Until now, the basis for the functioning not only of Europe, but indeed of democracy on the Old Continent, has rested on the capacity to provide decent jobs and income to employees in industry and services. 

How can we maintain the European welfare state in a situation where European industry is undergoing automation of production processes, and where productivity increases in industry and services are going to change drastically the number and quality of today’s known jobs? Could the creation of a “Made in Europe” industrial policy be enough to achieve the goals of social prosperity and climate neutrality? As the foundations of the economy are facing threats, and as jobs might be lost, the European middle class might want to turn its back on the modernization agenda and want to return to the “good old” recipes already proposed since the 1980’s and ask for pure “deregulation” of the economy, as if this would be the solution to jobs creation.

The unstoppable changes in jobs quantity and quality under technological advances are also putting a further strain on public revenues. The automation of production processes and the simultaneous decarbonization of the economy (reducing the revenues from tax on fossil fuels) will dramatically change/reduce the structure of public revenues. 

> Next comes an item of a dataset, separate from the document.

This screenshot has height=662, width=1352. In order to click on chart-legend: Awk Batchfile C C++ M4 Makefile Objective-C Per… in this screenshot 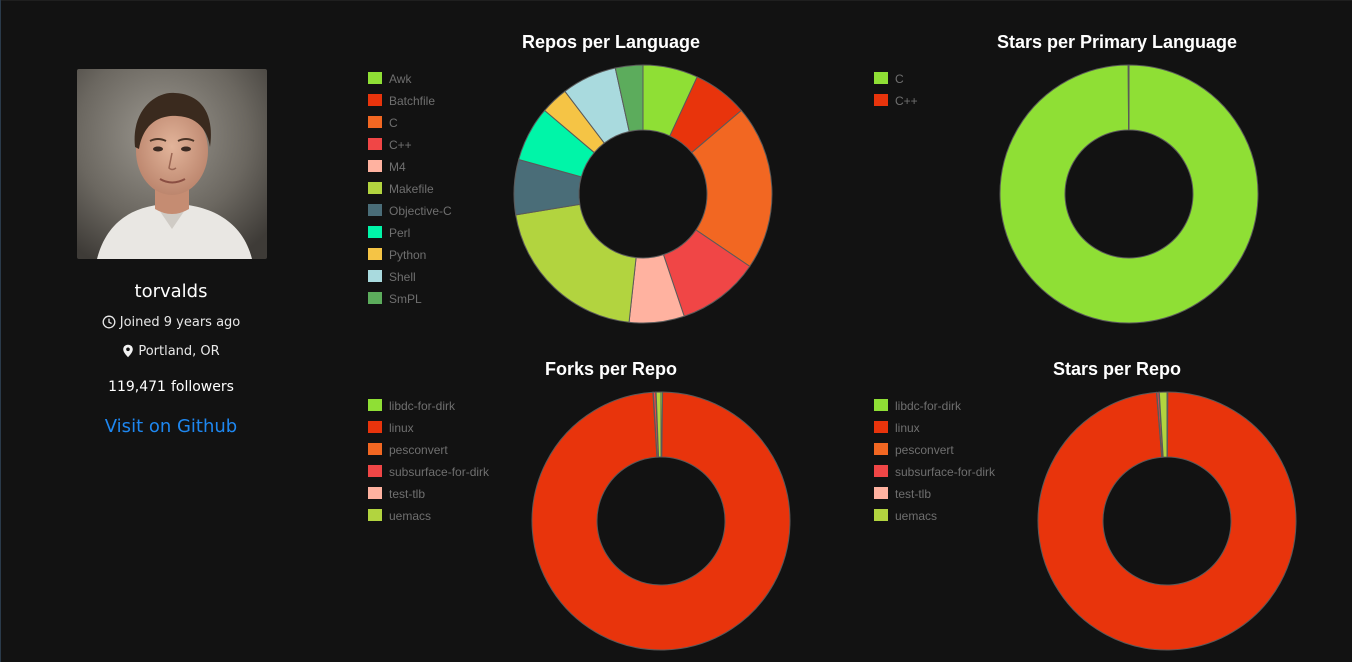, I will do `click(410, 192)`.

Therefore, not only do we have to figure out how Europeans are going to earn their living, but we also must redesign the public revenue system, especially since the decarbonization process itself assumes that a significant part of public revenues currently based on fossil fuel taxation will simply cease to exist.

The social model and the role of labor need to be redefined, not abandoned

Taking into account these potential drastic challenges on jobs, it is essential to strive to maintain some form of social protection, some form of stability for a majority of the workers and employees that were once crucial for European social democracies and market economies in the form of a middle class. That might necessitate to redefine the role of labor in our lives, in terms of access to income, but also to protection, to security, to dignity and a role in societies, but also at a more collective level in financing the welfare system, all of which make up the “social contract” (IDDRI, 2024): all this is not only a prerequisite for the success of the transition process, but in fact a prerequisite for the survival of democracy and the European Union as we know it.

Our democracies are at stake not only because of deliberate military hybrid attacks, of the interference of foreign governments, from all sides, but also because of the transformation of labor, that has been so central to our social model, prosperity and solidarity. Europe needs to find a new impetus to reinvest in its economy, as well as a critical new impetus to at last redefine its endangered social model.